Cheapside, Luton, c.1914 [Z1306/75/10/12/1]
Friday 16th October 1914, Luton: A family living in Wimborne
Road has suffered a dreadful loss. They heard last
Friday that their twenty-two year old son Private Horace Weedon, serving in France with the
Grenadier Guards, had been killed in action. It took nearly a month for the
news to come through as he was killed between the fourteenth and the sixteenth
of September during the Battle of the Marne. Horace had been a pupil at Chapel
Street and Waller Street schools. A well-built lad, over six feet tall, he worked first at Mr Treasure’s furniture store in Cheapside,
then at the Diamond Foundry. After leaving the foundry he served in the Grenadier Guards for
three years. When he left the Guards in November 1913 he joined the police force in Birmingham. As a
reservist he was called up at the beginning of the war and sent immediately
to the front. Soon after they heard of his death Mr and Mrs Weedon received a
letter from the son saying “just a few lines to let you know I am all right. We
are doing a bit of fighting and we are having a pretty hard time of it.
Remember me to all at home. With love, Horace.”
Horace Weedon [from Luton News 19th November 1914]
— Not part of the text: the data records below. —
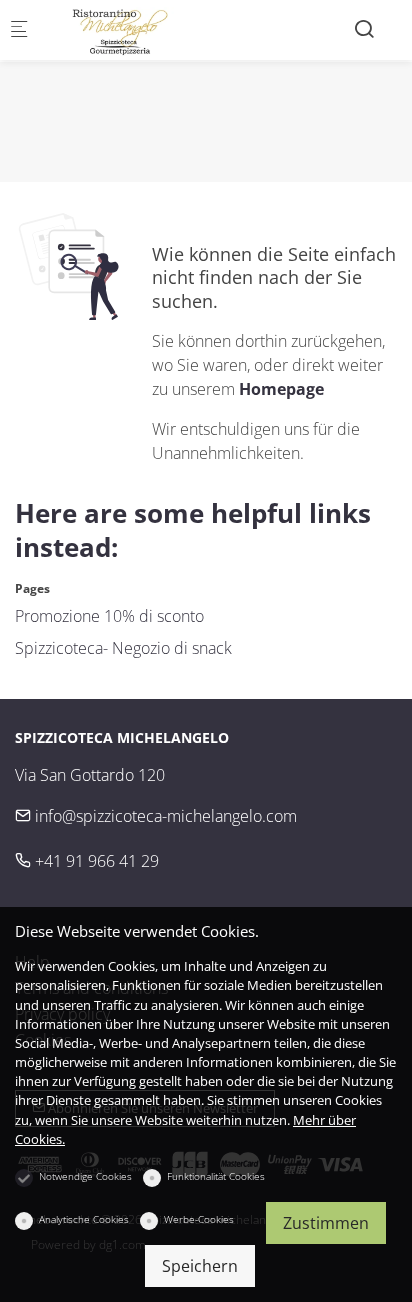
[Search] (364, 28)
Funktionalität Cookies (216, 1176)
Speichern (200, 1266)
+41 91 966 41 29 (95, 861)
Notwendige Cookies (85, 1176)
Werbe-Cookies (199, 1219)
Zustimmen (326, 1223)
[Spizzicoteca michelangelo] (126, 30)
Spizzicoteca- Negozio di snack (123, 648)
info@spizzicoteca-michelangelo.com (164, 816)
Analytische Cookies (84, 1219)
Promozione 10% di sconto (109, 616)
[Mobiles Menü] (19, 30)
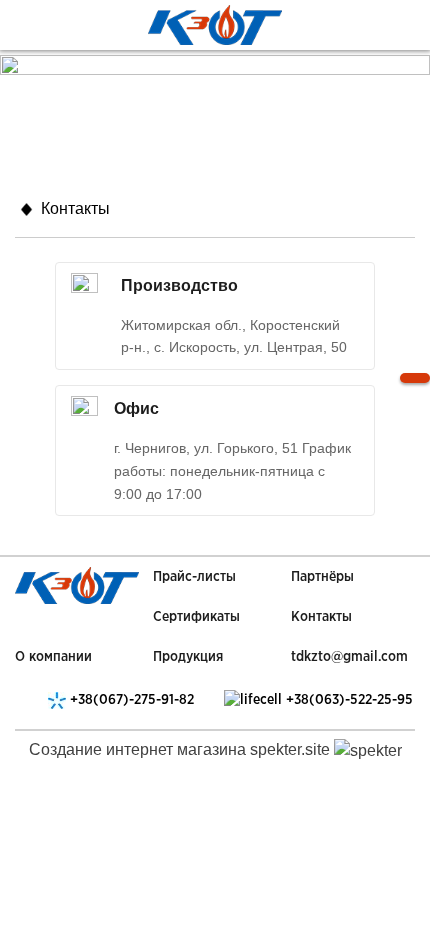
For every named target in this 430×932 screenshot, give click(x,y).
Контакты (321, 617)
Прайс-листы (194, 577)
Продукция (188, 657)
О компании (53, 657)
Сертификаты (196, 617)
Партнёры (322, 577)
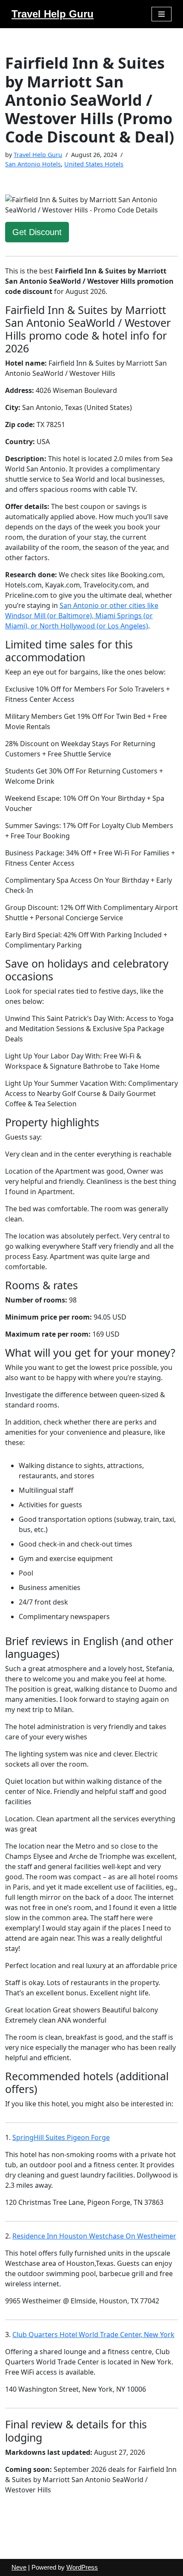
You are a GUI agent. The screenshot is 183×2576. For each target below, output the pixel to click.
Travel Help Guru (38, 155)
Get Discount (37, 232)
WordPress (82, 2567)
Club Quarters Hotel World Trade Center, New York (93, 2334)
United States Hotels (93, 164)
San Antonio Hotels (33, 164)
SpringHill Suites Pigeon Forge (61, 2137)
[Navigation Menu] (162, 14)
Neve (18, 2567)
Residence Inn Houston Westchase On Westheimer (94, 2236)
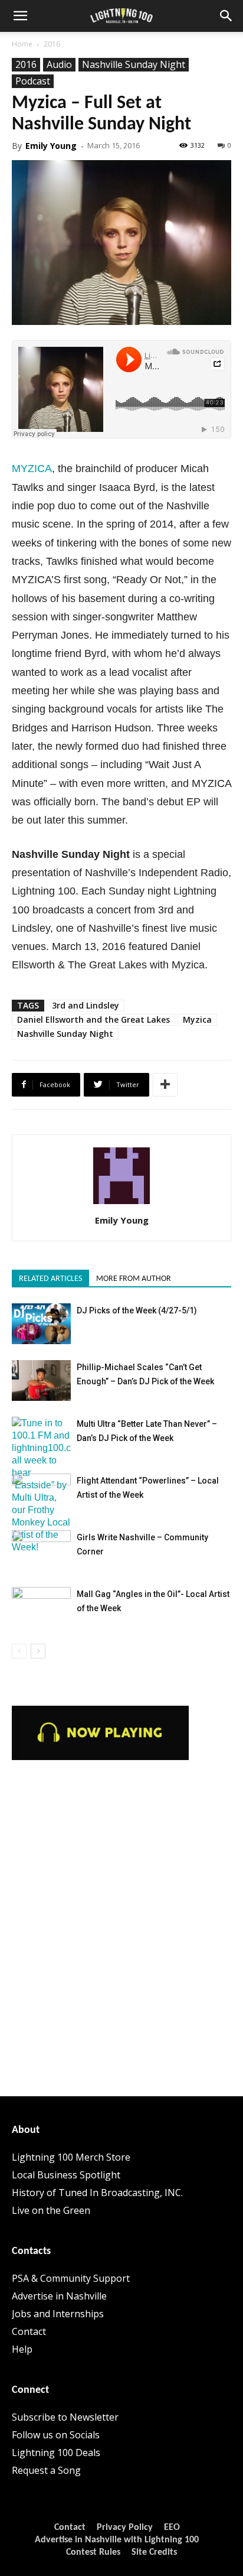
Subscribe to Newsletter (65, 2417)
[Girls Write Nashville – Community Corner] (41, 1550)
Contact (29, 2331)
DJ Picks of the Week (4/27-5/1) (137, 1310)
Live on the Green (51, 2210)
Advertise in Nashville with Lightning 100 (117, 2540)
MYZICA (32, 468)
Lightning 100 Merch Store (71, 2157)
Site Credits (154, 2552)
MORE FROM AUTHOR (133, 1278)
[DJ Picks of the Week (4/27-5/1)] (41, 1323)
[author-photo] (121, 1204)
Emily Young (51, 145)
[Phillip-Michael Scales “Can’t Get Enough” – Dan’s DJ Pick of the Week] (41, 1380)
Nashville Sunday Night (133, 64)
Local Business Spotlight (66, 2174)
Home (22, 44)
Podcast (32, 80)
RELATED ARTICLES (50, 1278)
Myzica (197, 1019)
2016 (52, 44)
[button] (20, 16)
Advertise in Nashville (59, 2295)
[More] (165, 1085)
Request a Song (46, 2470)
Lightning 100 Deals (56, 2452)
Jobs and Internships (58, 2313)
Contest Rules (93, 2552)
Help (22, 2349)
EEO (172, 2527)
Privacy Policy (125, 2527)
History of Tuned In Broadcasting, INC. (97, 2192)
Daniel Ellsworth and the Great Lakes (93, 1019)
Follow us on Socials (56, 2434)
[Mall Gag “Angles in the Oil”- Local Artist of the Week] (41, 1607)
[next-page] (38, 1651)
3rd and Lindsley (85, 1005)
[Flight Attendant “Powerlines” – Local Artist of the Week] (41, 1494)
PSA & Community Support (71, 2278)
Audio (59, 64)
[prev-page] (19, 1651)
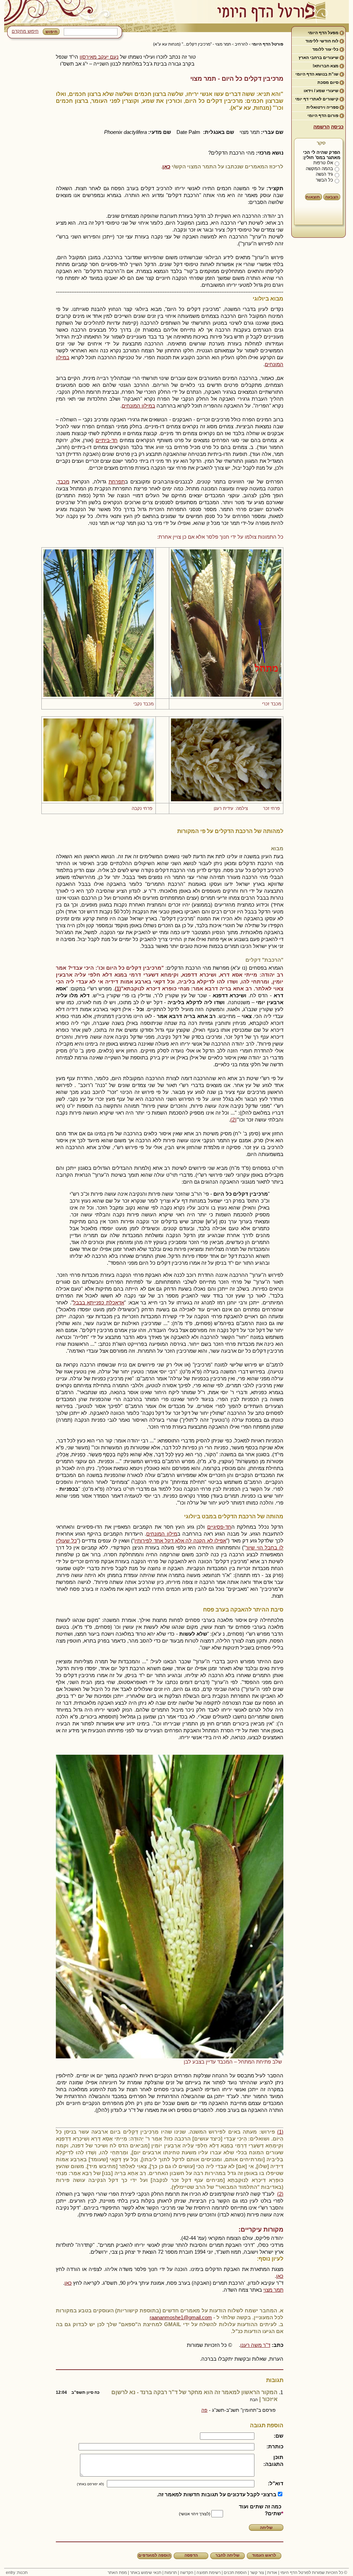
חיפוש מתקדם (25, 31)
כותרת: (274, 2446)
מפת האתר (117, 2572)
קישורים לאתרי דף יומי (317, 99)
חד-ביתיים (106, 440)
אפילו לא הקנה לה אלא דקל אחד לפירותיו (180, 1541)
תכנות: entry (17, 2572)
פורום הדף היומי (323, 115)
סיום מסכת (328, 82)
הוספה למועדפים (154, 2555)
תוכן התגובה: (273, 2460)
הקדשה (186, 2572)
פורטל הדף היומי (267, 44)
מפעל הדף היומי (323, 32)
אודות (272, 2572)
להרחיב (241, 44)
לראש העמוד (264, 2555)
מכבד (63, 481)
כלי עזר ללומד (325, 49)
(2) (233, 1120)
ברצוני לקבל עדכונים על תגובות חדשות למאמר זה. (216, 2494)
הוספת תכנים (235, 2572)
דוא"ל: (275, 2483)
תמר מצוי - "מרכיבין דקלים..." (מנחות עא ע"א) (192, 44)
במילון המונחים (138, 406)
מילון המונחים (161, 1534)
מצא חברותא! (326, 65)
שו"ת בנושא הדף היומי (317, 74)
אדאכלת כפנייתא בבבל (98, 1302)
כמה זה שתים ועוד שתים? (260, 2510)
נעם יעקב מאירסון (99, 57)
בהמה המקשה (319, 168)
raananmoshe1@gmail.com (181, 2317)
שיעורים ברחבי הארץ (319, 57)
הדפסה (191, 2555)
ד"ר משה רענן (255, 2345)
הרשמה (321, 126)
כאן (166, 166)
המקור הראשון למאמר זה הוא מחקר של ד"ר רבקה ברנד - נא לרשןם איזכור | (167, 2395)
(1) (280, 2132)
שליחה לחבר (227, 2555)
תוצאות (313, 197)
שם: (278, 2436)
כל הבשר (324, 180)
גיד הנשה (324, 174)
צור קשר (257, 2572)
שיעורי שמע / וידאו (321, 90)
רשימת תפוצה (208, 2572)
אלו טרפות (323, 162)
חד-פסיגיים (219, 1527)
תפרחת (117, 481)
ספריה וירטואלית (322, 107)
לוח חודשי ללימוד (322, 41)
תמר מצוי (273, 2290)
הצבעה (331, 197)
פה (204, 2410)
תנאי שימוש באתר (145, 2572)
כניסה (337, 126)
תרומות (170, 2572)
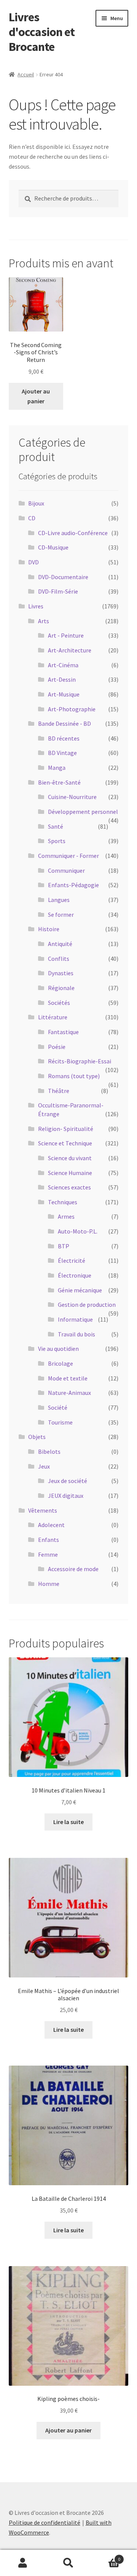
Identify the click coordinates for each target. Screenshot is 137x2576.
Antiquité (60, 944)
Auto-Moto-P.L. (77, 1231)
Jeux (44, 1466)
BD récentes (64, 738)
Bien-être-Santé (59, 782)
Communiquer (66, 870)
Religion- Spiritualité (65, 1128)
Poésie (56, 1046)
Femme (48, 1554)
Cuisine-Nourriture (72, 797)
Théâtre (58, 1091)
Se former (61, 914)
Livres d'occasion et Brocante (42, 31)
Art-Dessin (62, 679)
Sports (56, 841)
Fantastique (63, 1032)
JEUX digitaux (65, 1495)
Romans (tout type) (74, 1076)
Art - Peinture (66, 635)
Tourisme (60, 1422)
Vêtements (42, 1510)
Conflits (58, 958)
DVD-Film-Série (58, 591)
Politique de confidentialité (44, 2522)
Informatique (75, 1319)
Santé (55, 826)
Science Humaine (70, 1173)
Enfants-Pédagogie (73, 885)
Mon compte (23, 2563)
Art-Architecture (69, 650)
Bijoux (36, 503)
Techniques (62, 1202)
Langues (59, 899)
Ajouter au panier (36, 396)
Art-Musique (64, 694)
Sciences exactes (69, 1187)
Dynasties (60, 973)
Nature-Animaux (69, 1392)
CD (31, 518)
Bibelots (49, 1451)
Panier (105, 2556)
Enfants (48, 1539)
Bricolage (60, 1363)
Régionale (61, 988)
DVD (33, 562)
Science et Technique (65, 1143)
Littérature (52, 1017)
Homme (48, 1583)
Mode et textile (68, 1378)
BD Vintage (62, 753)
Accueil (26, 74)
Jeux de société (67, 1481)
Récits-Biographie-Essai (79, 1061)
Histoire (48, 929)
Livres (35, 606)
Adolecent (51, 1525)
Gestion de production (87, 1304)
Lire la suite (68, 1822)
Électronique (74, 1275)
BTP (63, 1246)
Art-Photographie (72, 709)
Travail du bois (76, 1334)
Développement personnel (83, 811)
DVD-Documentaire (63, 577)
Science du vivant (70, 1158)
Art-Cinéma (63, 665)
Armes (66, 1216)
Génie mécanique (80, 1290)
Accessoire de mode (73, 1569)
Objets (37, 1436)
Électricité (71, 1260)
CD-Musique (53, 547)
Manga (56, 767)
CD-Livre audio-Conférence (73, 533)
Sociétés (59, 1002)
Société (57, 1407)
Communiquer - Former (68, 855)
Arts (43, 621)
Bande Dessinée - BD (64, 723)
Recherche (68, 2563)
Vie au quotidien (58, 1348)
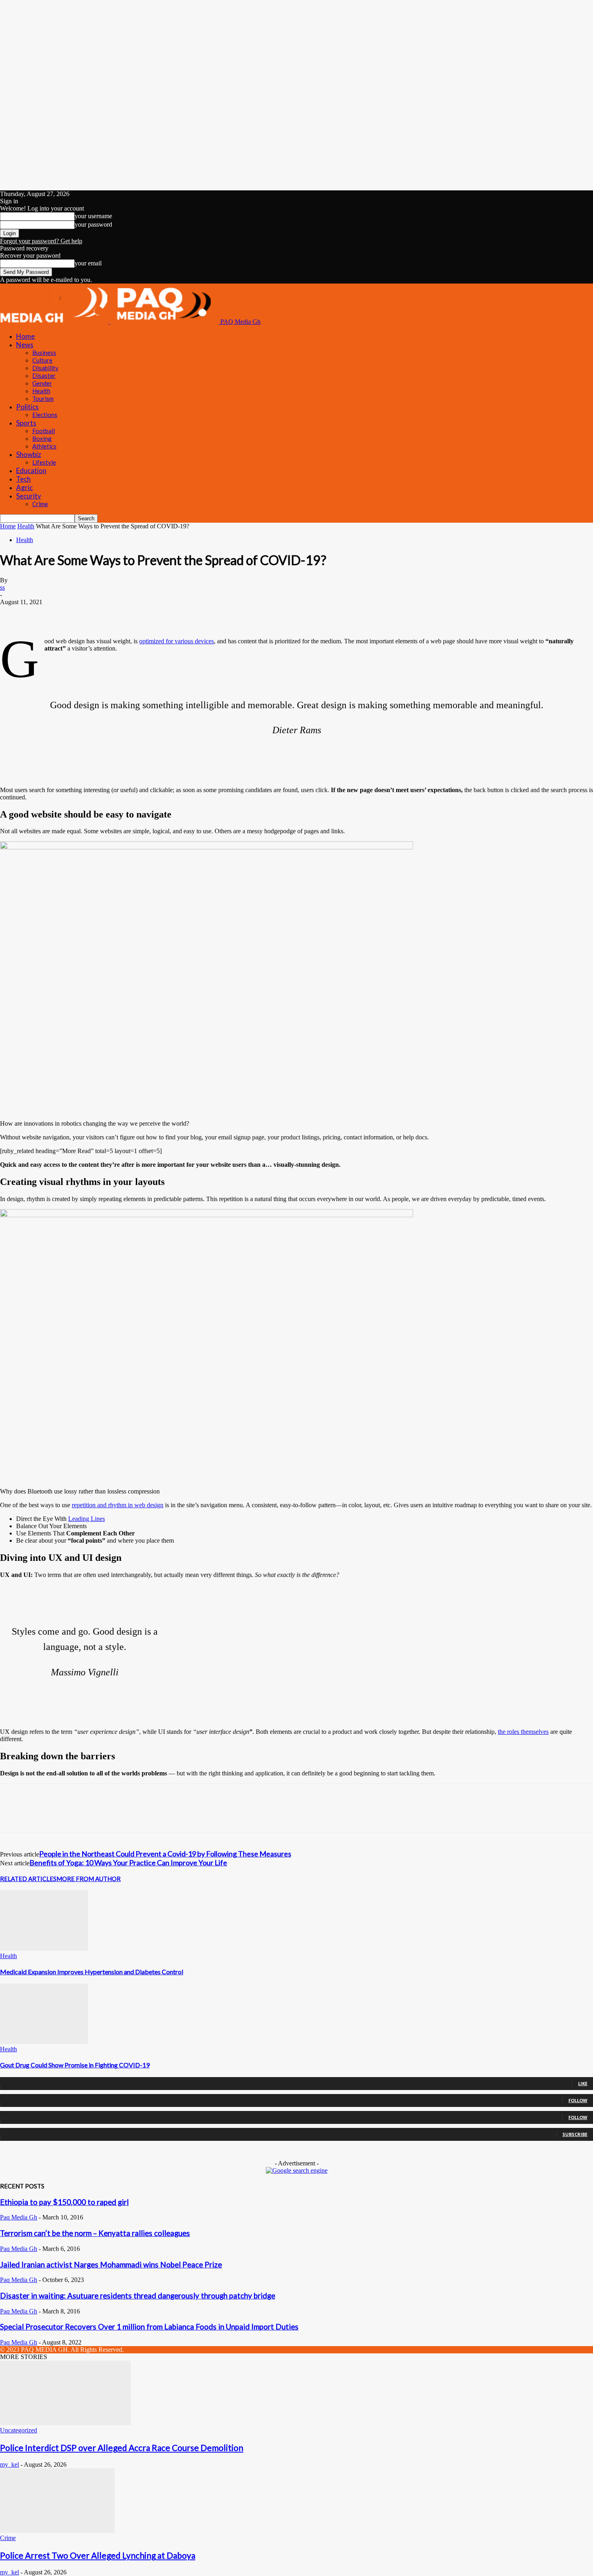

As they grieved for their eldest son the family suffered a second tragedy: Horace’s younger brother Frank died on Monday from diphtheria, just three days after his parents heard of his brother's death. They also have to endure the anxiety of having two other teenage sons in the services: Jack is at the front with the 1st Battalion of the Bedfordshire Regiment, and George is in the navy serving on HMS Powerful.